🤖 AI Summary
Quantifying uncertainty in large language model (LLM) outputs remains challenging, limiting their real-world reliability. This paper systematically evaluates four uncertainty estimation paradigms—VCE, MSP, sample consistency, and the novel hybrid CoCoA—across four question-answering benchmarks, assessing both calibration (via Expected Calibration Error, ECE) and discrimination (via AUROC). CoCoA integrates multiple confidence signals—including token-level logits, answer consistency across perturbed inputs, and self-evaluated correctness—to jointly improve uncertainty quantification. Empirical results across multiple state-of-the-art open-source LLMs demonstrate that CoCoA achieves statistically significant gains: it improves error detection by +12.3% (AUROC) and reduces ECE by 37.6% relative to strongest baselines. CoCoA consistently outperforms existing methods in both calibration and discrimination, establishing a reproducible, practically actionable framework for LLM uncertainty modeling.
📝 Abstract
Large language models (LLMs) produce outputs with varying levels of uncertainty, and, just as often, varying levels of correctness; making their practical reliability far from guaranteed.
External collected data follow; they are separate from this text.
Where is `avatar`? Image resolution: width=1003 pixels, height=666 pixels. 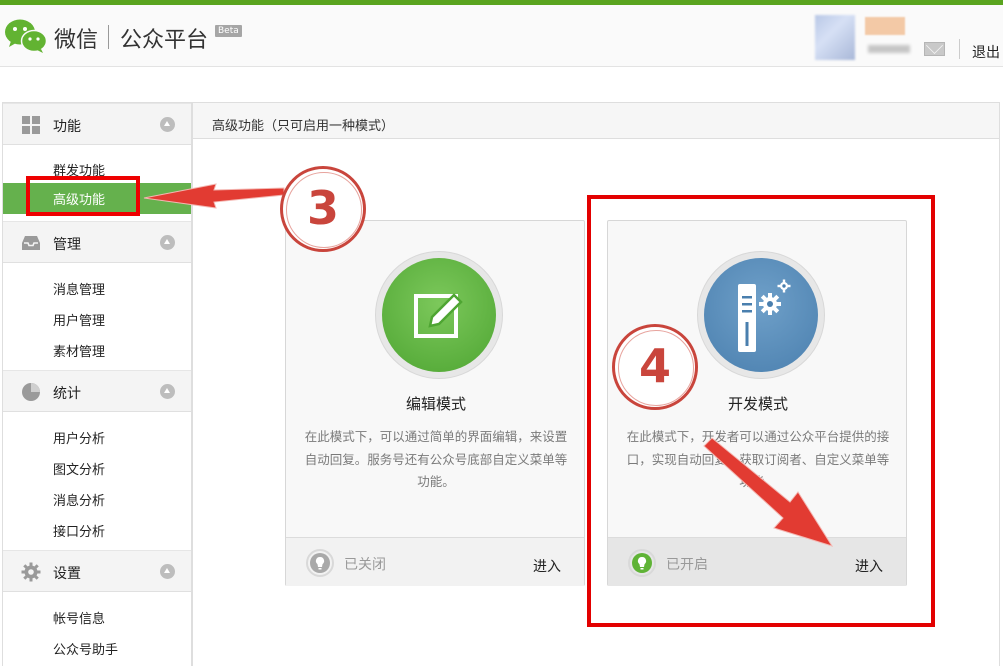 avatar is located at coordinates (835, 38).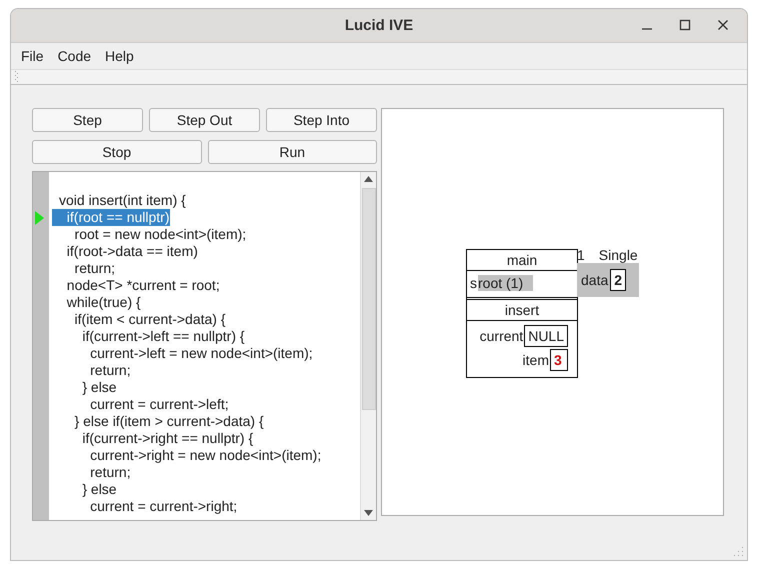 The height and width of the screenshot is (571, 758). Describe the element at coordinates (104, 302) in the screenshot. I see `code-line: while(true) {` at that location.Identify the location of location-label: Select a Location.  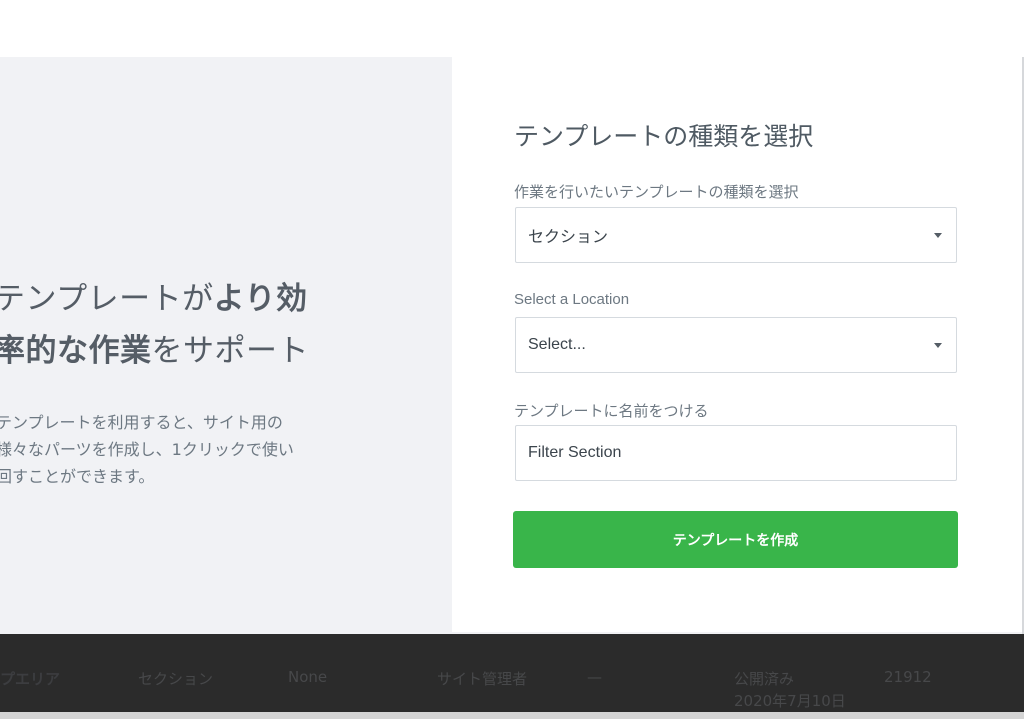
(572, 300).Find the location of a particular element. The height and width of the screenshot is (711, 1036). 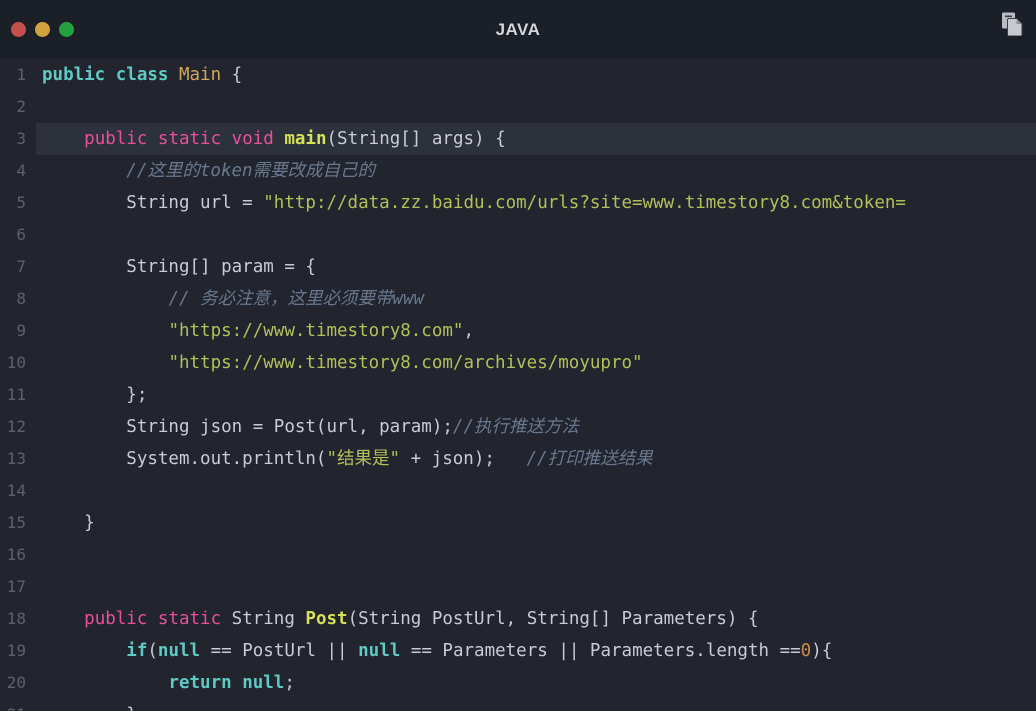

line-number: 15 is located at coordinates (16, 522).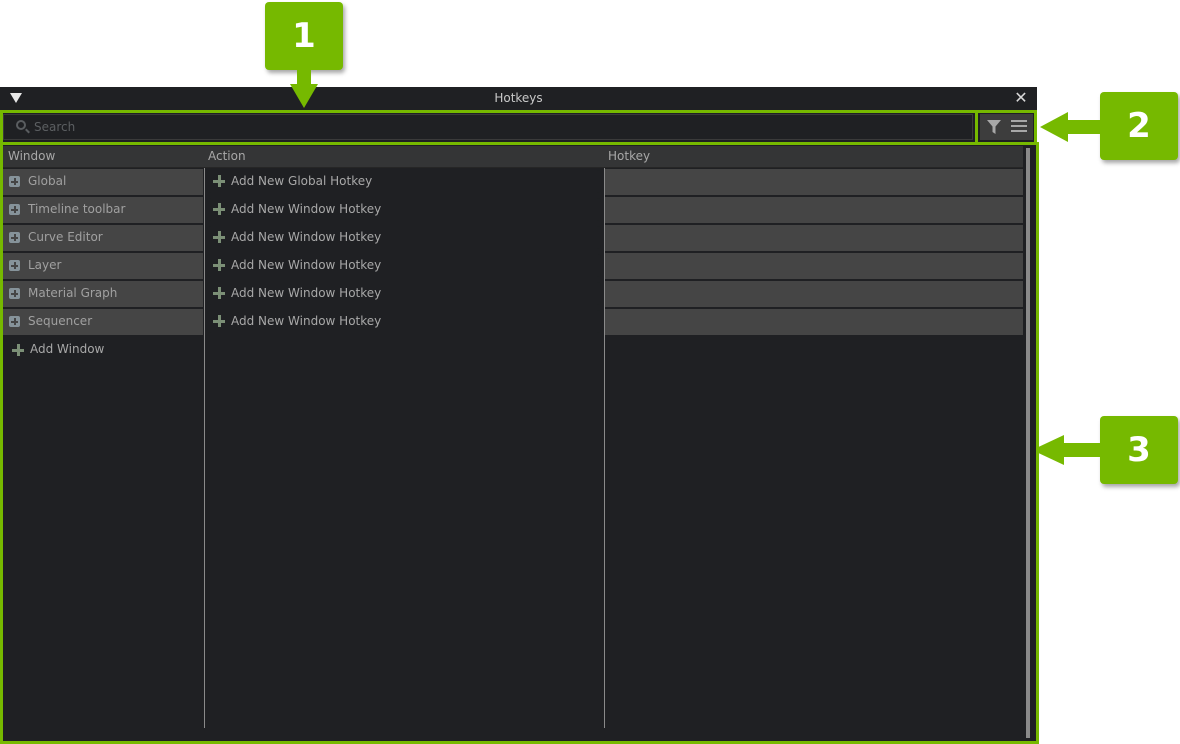 The height and width of the screenshot is (744, 1180). What do you see at coordinates (21, 125) in the screenshot?
I see `search-icon` at bounding box center [21, 125].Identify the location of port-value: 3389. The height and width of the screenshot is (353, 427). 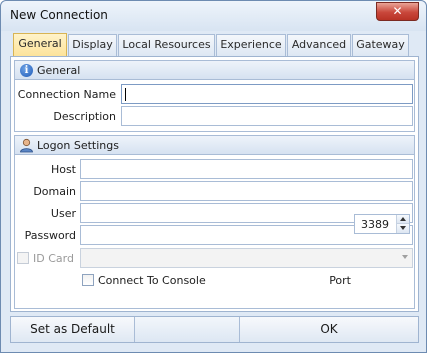
(375, 224). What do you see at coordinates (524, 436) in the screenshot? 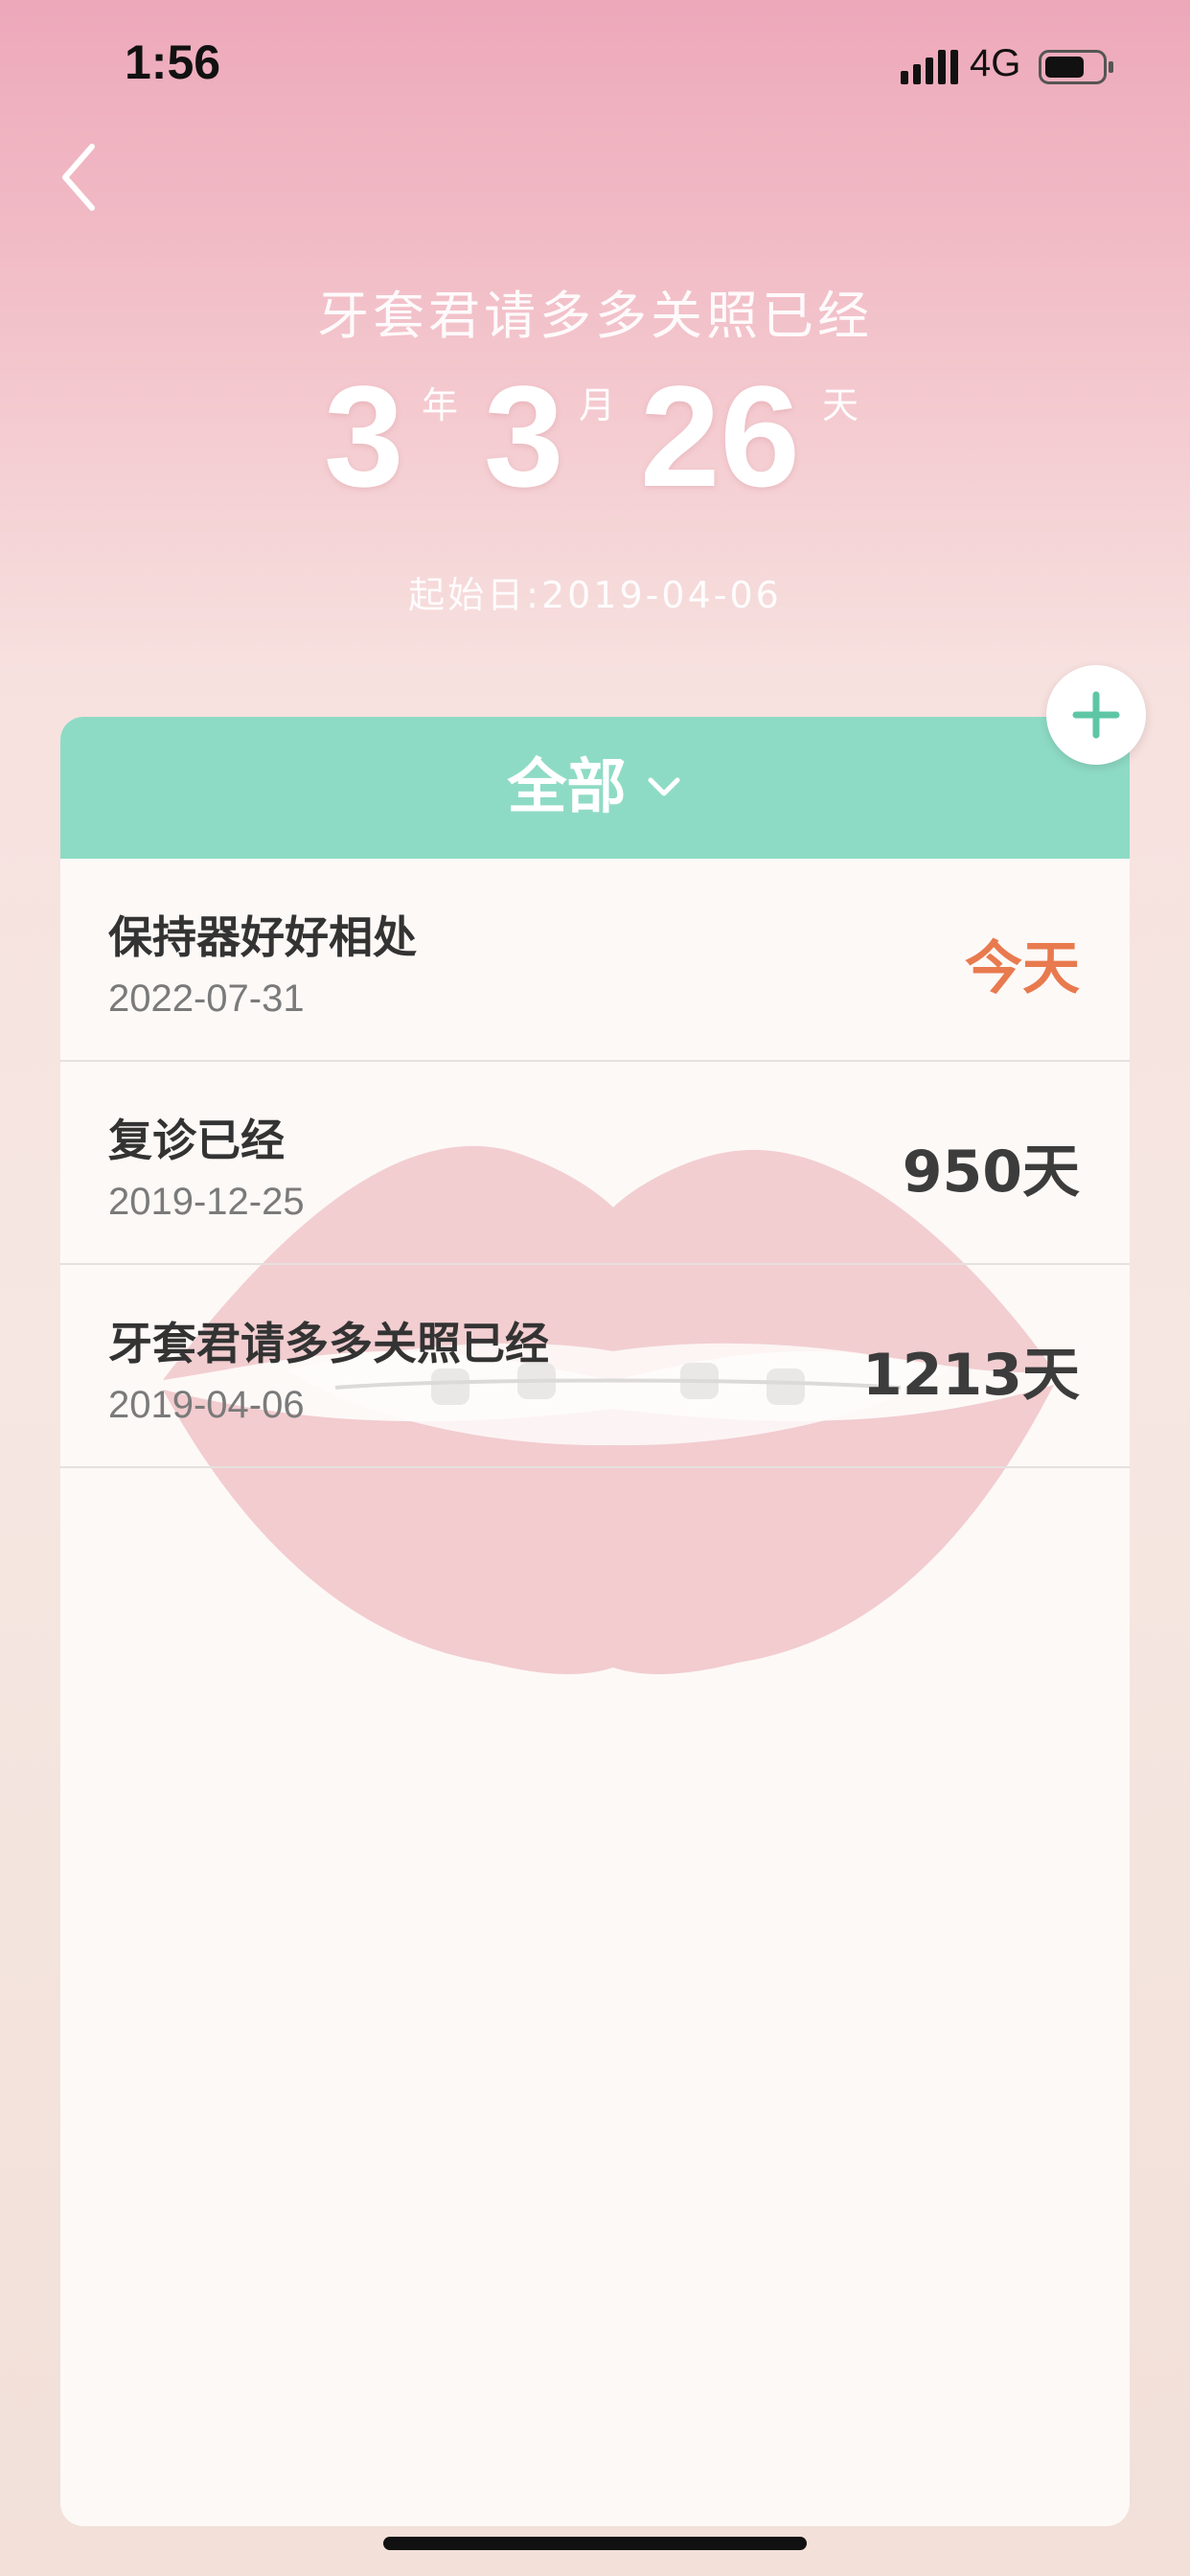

To quantify this uncertainty, we systematically evaluate four approaches for confidence estimation in LLM outputs: VCE, MSP, Sample Consistency, and CoCoA (Vashurin et al., 2025). For the evaluation of the approaches, we conduct experiments on four question-answering tasks using a state-of-the-art open-source LLM. Our results show that each uncertainty metric captures a different facet of model confidence and that the hybrid CoCoA approach yields the best reliability overall, improving both calibration and discrimination of correct answers. We discuss the trade-offs of each method and provide recommendations for selecting uncertainty measures in LLM applications.